**WORK REQUIRED:** Would you retype the records below exactly as they appear?

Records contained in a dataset
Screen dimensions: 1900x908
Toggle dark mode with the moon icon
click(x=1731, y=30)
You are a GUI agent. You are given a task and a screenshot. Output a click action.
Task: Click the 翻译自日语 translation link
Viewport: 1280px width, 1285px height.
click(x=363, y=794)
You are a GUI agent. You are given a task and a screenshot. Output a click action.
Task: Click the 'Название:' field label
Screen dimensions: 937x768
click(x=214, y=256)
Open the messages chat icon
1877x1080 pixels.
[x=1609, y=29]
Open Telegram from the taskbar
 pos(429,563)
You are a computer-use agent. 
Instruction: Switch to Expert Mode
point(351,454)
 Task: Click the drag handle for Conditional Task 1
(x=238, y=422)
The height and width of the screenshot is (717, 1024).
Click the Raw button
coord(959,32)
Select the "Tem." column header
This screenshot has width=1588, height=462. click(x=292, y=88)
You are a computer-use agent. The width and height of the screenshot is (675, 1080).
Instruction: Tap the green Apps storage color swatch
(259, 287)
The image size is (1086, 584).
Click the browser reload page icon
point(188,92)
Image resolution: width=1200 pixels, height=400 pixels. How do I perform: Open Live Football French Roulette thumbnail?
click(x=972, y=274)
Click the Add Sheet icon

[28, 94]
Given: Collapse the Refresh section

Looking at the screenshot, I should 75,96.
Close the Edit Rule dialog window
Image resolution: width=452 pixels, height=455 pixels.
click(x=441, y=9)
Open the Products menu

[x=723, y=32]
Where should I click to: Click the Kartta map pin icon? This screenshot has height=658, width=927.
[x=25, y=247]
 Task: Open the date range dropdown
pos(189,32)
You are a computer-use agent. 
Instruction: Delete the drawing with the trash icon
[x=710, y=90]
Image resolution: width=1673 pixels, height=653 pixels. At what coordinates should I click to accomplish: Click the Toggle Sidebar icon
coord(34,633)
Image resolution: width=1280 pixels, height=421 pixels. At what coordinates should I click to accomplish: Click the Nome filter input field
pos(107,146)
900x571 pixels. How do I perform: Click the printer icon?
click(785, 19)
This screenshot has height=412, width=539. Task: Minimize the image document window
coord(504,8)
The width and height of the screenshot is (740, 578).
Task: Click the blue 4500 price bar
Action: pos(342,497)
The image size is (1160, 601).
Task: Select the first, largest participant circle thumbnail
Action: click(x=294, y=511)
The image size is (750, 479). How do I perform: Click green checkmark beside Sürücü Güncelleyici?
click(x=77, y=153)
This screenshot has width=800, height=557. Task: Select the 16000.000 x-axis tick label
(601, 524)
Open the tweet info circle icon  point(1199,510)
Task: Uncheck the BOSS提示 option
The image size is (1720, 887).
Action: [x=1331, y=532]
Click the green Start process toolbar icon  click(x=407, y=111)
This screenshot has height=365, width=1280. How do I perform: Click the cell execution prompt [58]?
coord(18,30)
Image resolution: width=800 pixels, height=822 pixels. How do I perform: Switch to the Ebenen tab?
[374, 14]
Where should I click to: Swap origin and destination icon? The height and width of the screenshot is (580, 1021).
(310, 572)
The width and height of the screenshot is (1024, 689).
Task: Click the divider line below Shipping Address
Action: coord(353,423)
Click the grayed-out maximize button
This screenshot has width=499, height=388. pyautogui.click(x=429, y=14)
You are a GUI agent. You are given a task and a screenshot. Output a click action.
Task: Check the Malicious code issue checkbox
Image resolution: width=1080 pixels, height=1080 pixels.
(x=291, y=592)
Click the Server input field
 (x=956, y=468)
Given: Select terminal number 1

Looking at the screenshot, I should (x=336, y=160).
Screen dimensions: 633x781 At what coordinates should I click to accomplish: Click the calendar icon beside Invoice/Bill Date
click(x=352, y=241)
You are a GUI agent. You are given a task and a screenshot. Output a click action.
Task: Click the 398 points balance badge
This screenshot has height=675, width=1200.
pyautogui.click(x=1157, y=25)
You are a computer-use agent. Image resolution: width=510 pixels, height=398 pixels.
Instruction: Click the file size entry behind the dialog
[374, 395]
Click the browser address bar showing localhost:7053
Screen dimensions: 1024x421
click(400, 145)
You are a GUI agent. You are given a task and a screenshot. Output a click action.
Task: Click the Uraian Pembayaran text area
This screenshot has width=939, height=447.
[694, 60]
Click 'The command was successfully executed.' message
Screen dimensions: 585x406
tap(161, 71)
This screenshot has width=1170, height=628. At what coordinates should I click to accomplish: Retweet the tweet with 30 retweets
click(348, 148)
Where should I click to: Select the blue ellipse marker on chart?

**WRITTEN REPLY:**
Screen dimensions: 1900x908
Toggle dark mode with the moon icon
click(x=1731, y=30)
You are a GUI agent. You are given a task and a screenshot. Output a click action.
Task: Click the 翻译自日语 translation link
Viewport: 1280px width, 1285px height.
click(x=363, y=794)
You are a GUI agent. You are given a task and a screenshot. Output a click action.
Task: Click the 'Название:' field label
Screen dimensions: 937x768
click(x=214, y=256)
Open the messages chat icon
1877x1080 pixels.
[x=1609, y=29]
Open Telegram from the taskbar
 pos(429,563)
You are a computer-use agent. 
Instruction: Switch to Expert Mode
point(351,454)
 Task: Click the drag handle for Conditional Task 1
(x=238, y=422)
The height and width of the screenshot is (717, 1024).
Click the Raw button
coord(959,32)
Select the "Tem." column header
This screenshot has width=1588, height=462. click(x=292, y=88)
You are a computer-use agent. The width and height of the screenshot is (675, 1080).
Instruction: Tap the green Apps storage color swatch
(259, 287)
The image size is (1086, 584).
Click the browser reload page icon
point(188,92)
Image resolution: width=1200 pixels, height=400 pixels. How do I perform: Open Live Football French Roulette thumbnail?
click(x=972, y=274)
Click the Add Sheet icon

[28, 94]
Given: Collapse the Refresh section

Looking at the screenshot, I should 75,96.
Close the Edit Rule dialog window
Image resolution: width=452 pixels, height=455 pixels.
click(x=441, y=9)
Open the Products menu

[x=723, y=32]
Where should I click to: Click the Kartta map pin icon? This screenshot has height=658, width=927.
[x=25, y=247]
 Task: Open the date range dropdown
pos(189,32)
You are a computer-use agent. 
Instruction: Delete the drawing with the trash icon
[x=710, y=90]
Image resolution: width=1673 pixels, height=653 pixels. At what coordinates should I click to accomplish: Click the Toggle Sidebar icon
coord(34,633)
Image resolution: width=1280 pixels, height=421 pixels. At what coordinates should I click to accomplish: Click the Nome filter input field
pos(107,146)
900x571 pixels. How do I perform: Click the printer icon?
click(785, 19)
This screenshot has height=412, width=539. Task: Minimize the image document window
coord(504,8)
The width and height of the screenshot is (740, 578).
Task: Click the blue 4500 price bar
Action: pos(342,497)
The image size is (1160, 601).
Task: Select the first, largest participant circle thumbnail
Action: click(x=294, y=511)
The image size is (750, 479). How do I perform: Click green checkmark beside Sürücü Güncelleyici?
click(x=77, y=153)
This screenshot has width=800, height=557. Task: Select the 16000.000 x-axis tick label
(601, 524)
Open the tweet info circle icon  point(1199,510)
Task: Uncheck the BOSS提示 option
The image size is (1720, 887).
Action: [x=1331, y=532]
Click the green Start process toolbar icon  click(x=407, y=111)
This screenshot has height=365, width=1280. How do I perform: Click the cell execution prompt [58]?
coord(18,30)
Image resolution: width=800 pixels, height=822 pixels. How do I perform: Switch to the Ebenen tab?
[374, 14]
Where should I click to: Swap origin and destination icon? The height and width of the screenshot is (580, 1021).
(310, 572)
The width and height of the screenshot is (1024, 689).
Task: Click the divider line below Shipping Address
Action: coord(353,423)
Click the grayed-out maximize button
This screenshot has width=499, height=388. pyautogui.click(x=429, y=14)
You are a GUI agent. You are given a task and a screenshot. Output a click action.
Task: Check the Malicious code issue checkbox
Image resolution: width=1080 pixels, height=1080 pixels.
(x=291, y=592)
Click the Server input field
 (x=956, y=468)
Given: Select terminal number 1

Looking at the screenshot, I should (x=336, y=160).
Screen dimensions: 633x781 At what coordinates should I click to accomplish: Click the calendar icon beside Invoice/Bill Date
click(x=352, y=241)
You are a GUI agent. You are given a task and a screenshot. Output a click action.
Task: Click the 398 points balance badge
This screenshot has height=675, width=1200.
pyautogui.click(x=1157, y=25)
You are a computer-use agent. Image resolution: width=510 pixels, height=398 pixels.
Instruction: Click the file size entry behind the dialog
[374, 395]
Click the browser address bar showing localhost:7053
Screen dimensions: 1024x421
click(400, 145)
You are a GUI agent. You are given a task and a screenshot. Output a click action.
Task: Click the Uraian Pembayaran text area
This screenshot has width=939, height=447.
[694, 60]
Click 'The command was successfully executed.' message
Screen dimensions: 585x406
tap(161, 71)
This screenshot has width=1170, height=628. At what coordinates should I click to accomplish: Retweet the tweet with 30 retweets
click(348, 148)
Where should I click to: Select the blue ellipse marker on chart?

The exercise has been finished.